Peu de personnes savent quels merveilleux espaces leur sont ouverts dans les histoires et les visions de leur jeunesse ; car quand on écoute et rêve comme les enfants, nous pensons bien sûr mais nos pensées ne sont qu’à moitié définies, et si, une fois adultes, nous essayons de nous souvenir, ce n’est plus possible car nous avons été rendu ennuyeux et prosaïques par le poison de la vie. Pourtant certains d’entre nous se réveillent la nuit avec d’extraordinaires fantasmagories de collines et de jardins magiques, de fontaines qui chantent au soleil, de falaises d’or surplombant les mers murmurantes, de plaines qui s’étendent jusqu’aux villes endormies de bronze et de pierre, et de vagues compagnies de héros qui chevauchent de blancs destriers caparaçonnés le long de forêts épaisses ; et alors nous savons que nous avons regardé en arrière, à travers les portes d’ivoire, dans ce monde d’émerveillement qui était le nôtre avant que nous ne soyons sages et malheureux.

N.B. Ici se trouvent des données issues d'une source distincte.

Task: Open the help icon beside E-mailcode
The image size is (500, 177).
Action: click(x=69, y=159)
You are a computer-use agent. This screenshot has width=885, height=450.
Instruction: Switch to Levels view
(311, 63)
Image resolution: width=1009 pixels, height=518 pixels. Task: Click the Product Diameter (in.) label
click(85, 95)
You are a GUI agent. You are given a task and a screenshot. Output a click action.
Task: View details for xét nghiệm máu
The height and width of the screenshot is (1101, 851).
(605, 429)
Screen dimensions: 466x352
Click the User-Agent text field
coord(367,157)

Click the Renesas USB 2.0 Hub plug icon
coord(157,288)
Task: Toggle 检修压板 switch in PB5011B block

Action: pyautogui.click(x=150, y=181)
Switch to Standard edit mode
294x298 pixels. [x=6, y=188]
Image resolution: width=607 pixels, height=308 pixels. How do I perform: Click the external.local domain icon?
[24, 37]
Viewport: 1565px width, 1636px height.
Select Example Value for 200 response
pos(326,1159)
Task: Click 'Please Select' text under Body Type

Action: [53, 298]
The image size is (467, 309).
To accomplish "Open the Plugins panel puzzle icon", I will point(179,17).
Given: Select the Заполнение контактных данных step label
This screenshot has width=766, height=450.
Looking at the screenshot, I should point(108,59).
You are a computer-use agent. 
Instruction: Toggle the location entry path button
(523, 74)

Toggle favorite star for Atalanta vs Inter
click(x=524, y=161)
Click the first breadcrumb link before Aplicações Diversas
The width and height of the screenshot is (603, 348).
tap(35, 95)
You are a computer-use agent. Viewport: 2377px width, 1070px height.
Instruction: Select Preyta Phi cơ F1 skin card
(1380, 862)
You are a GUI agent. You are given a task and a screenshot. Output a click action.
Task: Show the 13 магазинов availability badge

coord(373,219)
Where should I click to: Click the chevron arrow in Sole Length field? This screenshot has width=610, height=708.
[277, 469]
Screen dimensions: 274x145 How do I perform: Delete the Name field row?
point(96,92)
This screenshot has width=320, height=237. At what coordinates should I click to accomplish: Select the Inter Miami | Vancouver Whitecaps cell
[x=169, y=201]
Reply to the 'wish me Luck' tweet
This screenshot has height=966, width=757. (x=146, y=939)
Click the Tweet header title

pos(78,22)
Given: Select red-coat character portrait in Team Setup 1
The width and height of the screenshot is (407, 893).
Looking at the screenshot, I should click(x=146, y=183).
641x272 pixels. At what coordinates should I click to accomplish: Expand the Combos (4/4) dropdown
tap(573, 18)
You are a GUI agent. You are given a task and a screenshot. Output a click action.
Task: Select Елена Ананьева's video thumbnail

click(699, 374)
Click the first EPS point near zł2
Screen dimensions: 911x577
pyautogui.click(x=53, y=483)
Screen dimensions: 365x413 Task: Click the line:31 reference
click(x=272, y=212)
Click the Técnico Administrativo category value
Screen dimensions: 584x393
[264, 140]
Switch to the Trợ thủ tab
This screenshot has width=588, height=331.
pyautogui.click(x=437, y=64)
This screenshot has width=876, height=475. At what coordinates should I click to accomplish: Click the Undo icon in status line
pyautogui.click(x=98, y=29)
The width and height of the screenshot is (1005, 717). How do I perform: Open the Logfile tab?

Kuranès retomba par accident sur l’ancien monde de son enfance. Il rêvait de la maison où il était né ; la grande maison en pierre couverte de lierre, où avaient vécu treize générations de ses ancêtres, et où il avait espéré mourir. C’était le clair de lune, et il avait maraudé dans la nuit d’été parfumée, à travers les jardins, sous les terrasses, passé les grands chênes du parc, et longé la grande route blanche menant au village. Le village semblait très vieux, érodé sur les bords comme la lune qui avait commencé à décroître, et Kuranès se demandait si les toits pointus des petites maisons cachaient le sommeil ou la mort. Les rues étaient encombrées de longues pointes d’herbes, et les vitres de chaque côté étaient soit cassées soit comme un inquiétant regard fixe et laiteux. Kuranès ne s’était pas attardé. Il avait pressé le pas tout en titubant comme s’il était convoqué contre son gré vers un but inconnu. Mais il n’osait désobéir à la convocation de peur que cela ne soit une illusion au même titre que les pulsions et les aspirations de la vie éveillée, qui ne mènent à rien. Il avait ensuite été entraîné dans un chemin qui part de la rue principale du village vers les falaises du chenal, et il était alors parvenu à la toute dernière fin des choses — au précipice et à l’abîme où tout le village et le monde entier tombaient brusquement dans le vide sans écho de l’infini, et où même le ciel qui lui faisait face était vide et non éclairé par la lune en ruine et les étoiles voisines. La confiance l’avait poussé, par delà le précipice, à sauter dans le golfe, où il s’était laissé couler jusqu’au fond, jusqu’au tréfonds même des rêves sombres, sans forme, insoupçonnés, parmi des sphères faiblement brillantes qui auraient pu être des rêves partiellement rêvés, et au milieu de choses ailées et rieuses qui semblaient se moquer des rêveurs de tous les mondes. Puis une faille sembla s’ouvrir dans les ténèbres devant lui, et il vit la ville de la vallée, irradiant de scintillements, loin vers le bas, plus bas encore, avec un fond de ciel et de mer, et une montagne enneigée près du rivage.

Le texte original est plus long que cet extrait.